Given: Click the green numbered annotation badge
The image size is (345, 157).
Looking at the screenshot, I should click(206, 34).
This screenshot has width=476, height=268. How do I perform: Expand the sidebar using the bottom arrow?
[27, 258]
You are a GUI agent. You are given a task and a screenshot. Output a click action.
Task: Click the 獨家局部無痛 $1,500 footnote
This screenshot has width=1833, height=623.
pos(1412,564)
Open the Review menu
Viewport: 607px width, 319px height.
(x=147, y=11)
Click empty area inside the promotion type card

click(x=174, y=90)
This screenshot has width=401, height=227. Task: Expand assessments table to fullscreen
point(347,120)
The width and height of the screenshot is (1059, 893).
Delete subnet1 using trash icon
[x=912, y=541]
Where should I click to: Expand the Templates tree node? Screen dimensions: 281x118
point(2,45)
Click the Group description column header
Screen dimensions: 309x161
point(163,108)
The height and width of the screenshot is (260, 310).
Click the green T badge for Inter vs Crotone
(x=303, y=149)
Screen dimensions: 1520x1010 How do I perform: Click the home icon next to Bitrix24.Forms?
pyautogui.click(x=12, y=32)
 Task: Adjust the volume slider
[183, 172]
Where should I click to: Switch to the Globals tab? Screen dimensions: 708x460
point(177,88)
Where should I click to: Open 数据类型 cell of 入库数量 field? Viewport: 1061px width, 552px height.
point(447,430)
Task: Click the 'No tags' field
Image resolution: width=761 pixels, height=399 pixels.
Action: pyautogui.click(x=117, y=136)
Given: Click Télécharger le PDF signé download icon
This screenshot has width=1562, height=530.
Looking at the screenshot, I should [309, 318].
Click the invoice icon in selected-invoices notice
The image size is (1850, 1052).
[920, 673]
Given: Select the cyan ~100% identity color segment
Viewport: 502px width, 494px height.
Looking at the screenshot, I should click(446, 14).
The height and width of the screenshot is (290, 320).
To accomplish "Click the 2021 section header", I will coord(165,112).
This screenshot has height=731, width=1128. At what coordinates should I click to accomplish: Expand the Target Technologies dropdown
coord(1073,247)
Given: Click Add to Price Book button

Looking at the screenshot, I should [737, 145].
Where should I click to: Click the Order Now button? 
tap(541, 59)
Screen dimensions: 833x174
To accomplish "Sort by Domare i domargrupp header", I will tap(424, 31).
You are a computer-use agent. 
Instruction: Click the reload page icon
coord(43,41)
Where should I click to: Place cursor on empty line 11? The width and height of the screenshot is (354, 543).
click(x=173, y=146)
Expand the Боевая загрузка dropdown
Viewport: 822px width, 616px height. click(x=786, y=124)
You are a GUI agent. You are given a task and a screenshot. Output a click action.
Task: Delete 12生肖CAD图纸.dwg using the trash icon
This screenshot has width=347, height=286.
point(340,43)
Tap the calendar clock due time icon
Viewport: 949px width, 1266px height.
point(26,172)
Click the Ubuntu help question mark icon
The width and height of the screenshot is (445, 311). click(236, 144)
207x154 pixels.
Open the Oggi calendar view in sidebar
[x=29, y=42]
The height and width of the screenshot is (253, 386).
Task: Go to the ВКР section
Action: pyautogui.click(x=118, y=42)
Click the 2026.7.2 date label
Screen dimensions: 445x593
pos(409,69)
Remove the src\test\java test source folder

────

- Task details
Please repeat the entries above exactly as they read.

- Expected answer
Given: Click the green numbered annotation badge
The image size is (345, 157).
Looking at the screenshot, I should click(206, 34).
This screenshot has width=476, height=268. How do I perform: Expand the sidebar using the bottom arrow?
[27, 258]
You are a GUI agent. You are given a task and a screenshot. Output a click action.
Task: Click the 獨家局部無痛 $1,500 footnote
This screenshot has width=1833, height=623.
pos(1412,564)
Open the Review menu
Viewport: 607px width, 319px height.
(x=147, y=11)
Click empty area inside the promotion type card

click(x=174, y=90)
This screenshot has width=401, height=227. Task: Expand assessments table to fullscreen
point(347,120)
The width and height of the screenshot is (1059, 893).
Delete subnet1 using trash icon
[x=912, y=541]
Where should I click to: Expand the Templates tree node? Screen dimensions: 281x118
point(2,45)
Click the Group description column header
Screen dimensions: 309x161
point(163,108)
The height and width of the screenshot is (260, 310).
Click the green T badge for Inter vs Crotone
(x=303, y=149)
Screen dimensions: 1520x1010 How do I perform: Click the home icon next to Bitrix24.Forms?
pyautogui.click(x=12, y=32)
 Task: Adjust the volume slider
[183, 172]
Where should I click to: Switch to the Globals tab? Screen dimensions: 708x460
point(177,88)
Where should I click to: Open 数据类型 cell of 入库数量 field? Viewport: 1061px width, 552px height.
point(447,430)
Task: Click the 'No tags' field
Image resolution: width=761 pixels, height=399 pixels.
Action: pyautogui.click(x=117, y=136)
Given: Click Télécharger le PDF signé download icon
This screenshot has width=1562, height=530.
Looking at the screenshot, I should [309, 318].
Click the invoice icon in selected-invoices notice
The image size is (1850, 1052).
[920, 673]
Given: Select the cyan ~100% identity color segment
Viewport: 502px width, 494px height.
Looking at the screenshot, I should click(446, 14).
The height and width of the screenshot is (290, 320).
To accomplish "Click the 2021 section header", I will coord(165,112).
This screenshot has height=731, width=1128. At what coordinates should I click to accomplish: Expand the Target Technologies dropdown
coord(1073,247)
Given: Click Add to Price Book button

Looking at the screenshot, I should [737, 145].
Where should I click to: Click the Order Now button? 
tap(541, 59)
Screen dimensions: 833x174
To accomplish "Sort by Domare i domargrupp header", I will tap(424, 31).
You are a computer-use agent. 
Instruction: Click the reload page icon
coord(43,41)
Where should I click to: Place cursor on empty line 11? The width and height of the screenshot is (354, 543).
click(x=173, y=146)
Expand the Боевая загрузка dropdown
Viewport: 822px width, 616px height. click(x=786, y=124)
You are a GUI agent. You are given a task and a screenshot. Output a click action.
Task: Delete 12生肖CAD图纸.dwg using the trash icon
This screenshot has width=347, height=286.
point(340,43)
Tap the calendar clock due time icon
Viewport: 949px width, 1266px height.
point(26,172)
Click the Ubuntu help question mark icon
The width and height of the screenshot is (445, 311). click(236, 144)
207x154 pixels.
Open the Oggi calendar view in sidebar
[x=29, y=42]
The height and width of the screenshot is (253, 386).
Task: Go to the ВКР section
Action: pyautogui.click(x=118, y=42)
Click the 2026.7.2 date label
Screen dimensions: 445x593
pos(409,69)
Remove the src\test\java test source folder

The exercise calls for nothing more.